Kolce z nieba spadają zalane jakąś krwią. Na ziemi leżą zwłoki, które jedzą zwierzęta, by przeżyć. Widać, że przeszła tutaj wojna albo jakiś wirus. Ciemno wszędzie, głucho wszędzie — co to będzie?
Z powietrza wydobywa się odór zgniłego mięsa. Uciekam byle gdzie, lecz niebo płacze. Z góry spadają kolce. Strasznie wszędzie, nic dobrego z tego nie będzie. Tkwi we mnie strach, strach, co ma wiele twarzy. Z niczym dobrym się nie kojarzy. Wszędzie rozpadlina, dużo krwi, nawet od domu są pobrudzone drzwi.
Może schowam się w jaskini.
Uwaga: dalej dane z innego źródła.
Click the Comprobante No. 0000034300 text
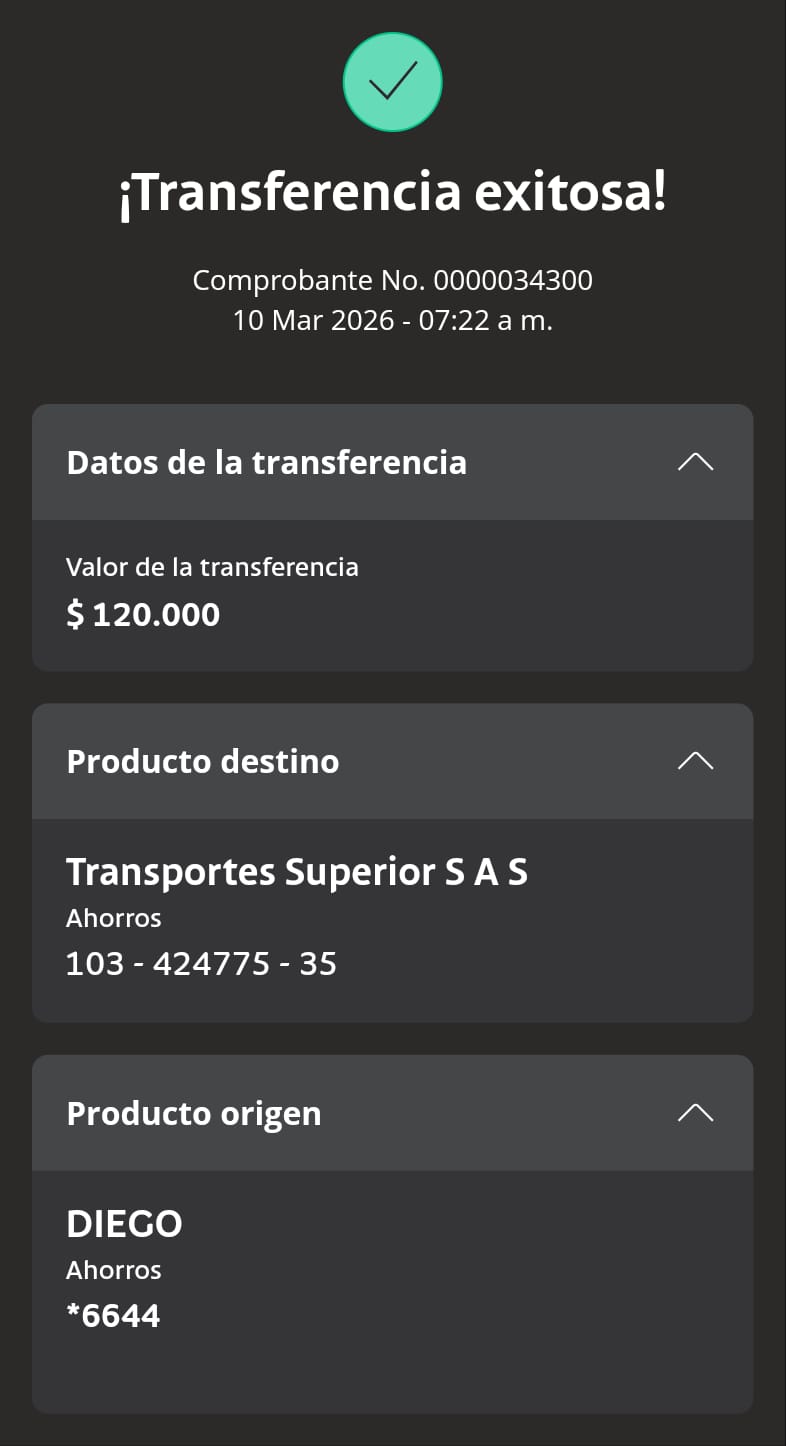This screenshot has height=1446, width=786. (x=392, y=281)
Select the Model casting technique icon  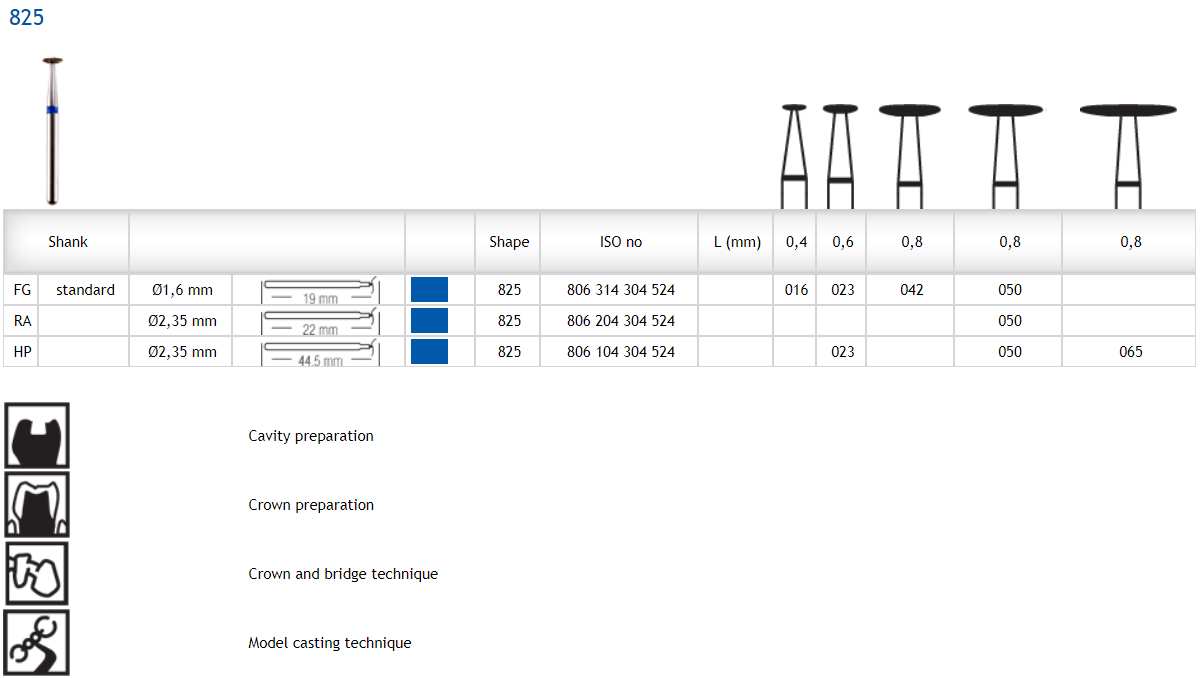click(x=37, y=643)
Jaskini, w której kiedyś tętniło życie, a teraz tkwi śmierć. Śmierć jak wszędzie. Buduję twarde drzwi, lecz coś do mnie włamuje się. Co to może być? Zadaję sobie pytanie i otrzymuję niemiłe powitanie. Czy to duch, czy zjawa, może potwór z kosmosu? To coś ma ciemną szatę. Chce pochłonąć mnie żywcem. Nie daję się, walczę z tym. To coś ma więcej mocy niż ja, jest nienaturalne. Ratunku wołam, ratunku, bo dłużej już mu nie podołam.
Emanuela Zaręba
Ten tekst nie został jeszcze skomentowany. Jeśli chcesz dodać komentarz, musisz być zalogowany.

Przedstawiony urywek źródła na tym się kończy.